Is it bad I wish they'd reveal someone using the identity of the Gray Ghost to actively try to fight crime in Gotham and in the process inspire Bruce?

The police can only do so much and its fine to have Gordon be the central character but where there so much dark and grittyness you need something to prevent this turning into another CSI or Law & Order something to set it apart using the Batman Universe to do so.

And if you don't want Batman then you need someone else...


----------



## Hand of Evil (May 7, 2014)

Cop show which will evolve into a teen drama, is my prediction.


----------



## hopeless (May 7, 2014)

*Bruce Wayne or Jim Gordon in Dawson Creek 2.0?*



Hand of Evil said:


> Cop show which will evolve into a teen drama, is my prediction.




Depends on when they want to show this.

9pm probably go very dark

5pm or so maybe you're right...


----------



## GMforPowergamers (May 7, 2014)

Sometimes I wonder if the pitch for these show are "I don't like superheroes but"


----------



## Morrus (May 7, 2014)

It's weird.  I don't usually watch US police/crime dramas; they're not really my thing.  I know I'll try this, when I wouldn't' normally, simply because I'm a Batman fan and so the word "Gotham" will draw me in. Which is ironic, because the word Gotham only has attraction to me in the context of Batman.... and he's not in it.


----------



## Derren (May 7, 2014)

I am not all that impressed.

Too much focus on Bruce and teeny soon to be supervillains. What has this to do with Gordon and police work in Gotham? And I do not want a Smallville situation where every hero and villain knew each other from childhood.


----------



## trappedslider (May 7, 2014)

I wonder if they are going to show Bullock's addiction to smoking or just do what the cartoon did and have him chewing on toothpicks.


----------



## sabrinathecat (May 8, 2014)

Like "Dark Knight Returns", a lot of comic geekdom makes a big fuss about "Batman: Year One" in which Batman barely appears, and the story is about Gordon as a Jr Police Detective--mr clean in a cesspit of corrupt police. This, to me, is (yet another) one of those over-hyped geekfests.
I sincerely hope this show doesn't follow that path.
Or the Smallville soap-opera path either.
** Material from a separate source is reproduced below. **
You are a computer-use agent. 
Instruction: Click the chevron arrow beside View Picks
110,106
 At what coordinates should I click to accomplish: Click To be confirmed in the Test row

I think part of what gave Green Arrow the popularity to get his own show was the Season 6 Smallville where he chews out Clark for just sitting on the sidelines instead of getting off his ass to actually help people.
Superman should not be a moping angsty teenager! And I don't want to see Smallville General Hospital room 271 through 275 again! (seems like every week, someone was in the hospital, just so they could get some mileage out of the set.)

I also don't want (yet another) show where everyone is a manipulative scumbag out to screw over everyone else. You know--the type of show which feels like swimming in a cesspool of humanity.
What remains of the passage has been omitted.